30 tys. na naprawę zniszczeń
Imam społeczności muzułmańskiej w Gdańsku Hani Hraish powiedział, że niemal wszystkie szkody, jakie wyrządził pożar, zostały naprawione. Wyjaśnił, że kosztem około 30 tys. zł wymieniono drzwi i okno, naprawiono elewację oraz schody i instalację elektryczną. Gospodarze świątyni nie kupili jeszcze nowych dywanów, które mają zastąpić te zniszczone przez ogień.

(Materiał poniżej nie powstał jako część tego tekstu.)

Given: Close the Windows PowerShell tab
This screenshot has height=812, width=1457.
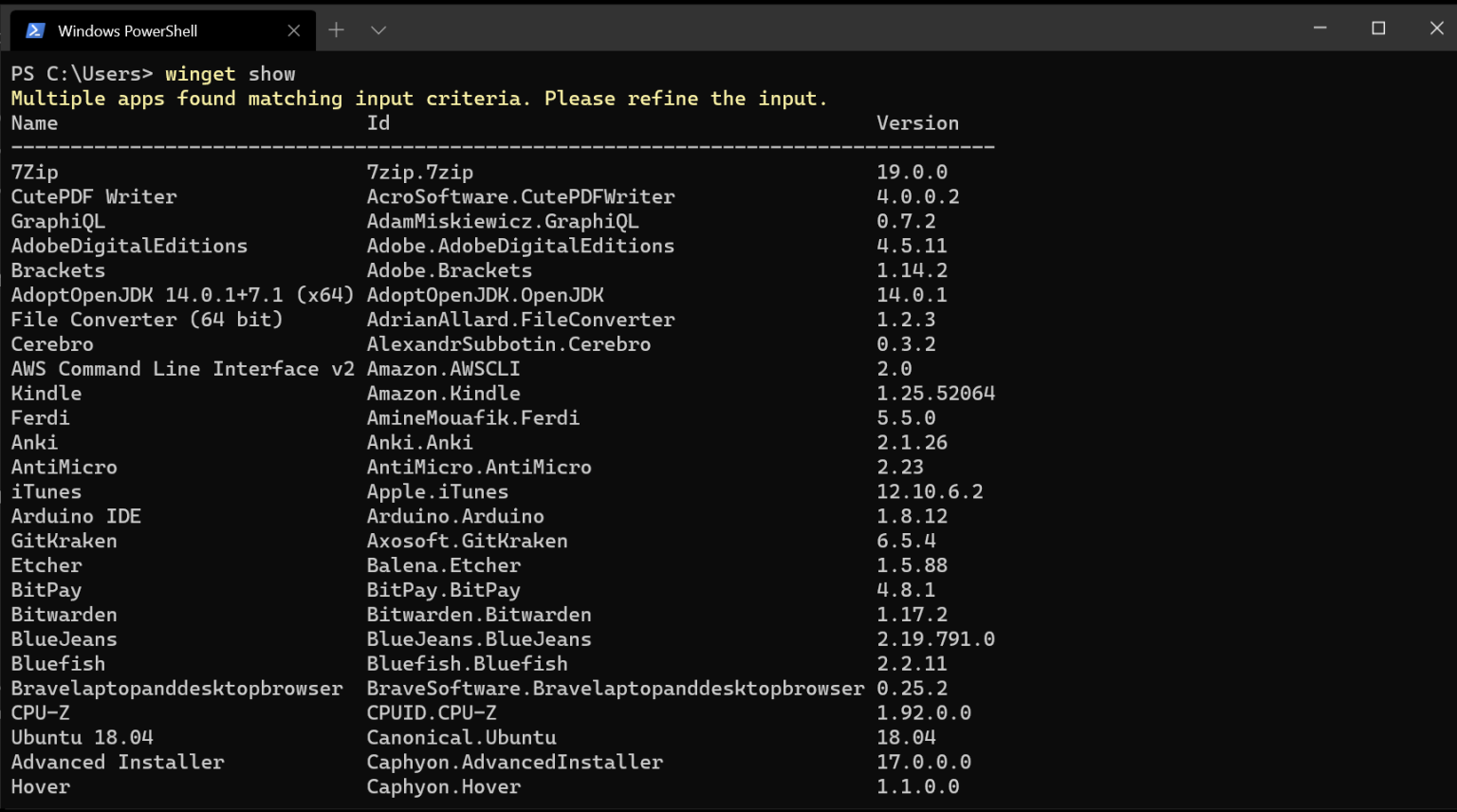Looking at the screenshot, I should tap(294, 29).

Imam Hraish dodał, że dodatkowo – kosztem około 20 tys. zł - zainstalowano w meczecie i jego okolicy osiem kamer.
Zbiórka na remont meczetu
Jak wyjaśnił Hraish prace naprawcze oraz instalację monitoringu sfinansowano z 45 tysięcy zł wypłaconych przez firmę ubezpieczeniową oraz z wpłat, które tuż po zdarzeniu dokonały osoby prywatne i firmy. - Z darowizn otrzymaliśmy około 32 tys. zł. Za wszystkie, a wiele z nich pochodziło od katolickich rodzin, serdecznie dziękujemy – powiedział imam. Dodał, że nadwyżka funduszy zostanie spożytkowana na trwający właśnie i od dawna planowany kolejny etap remontu meczetu.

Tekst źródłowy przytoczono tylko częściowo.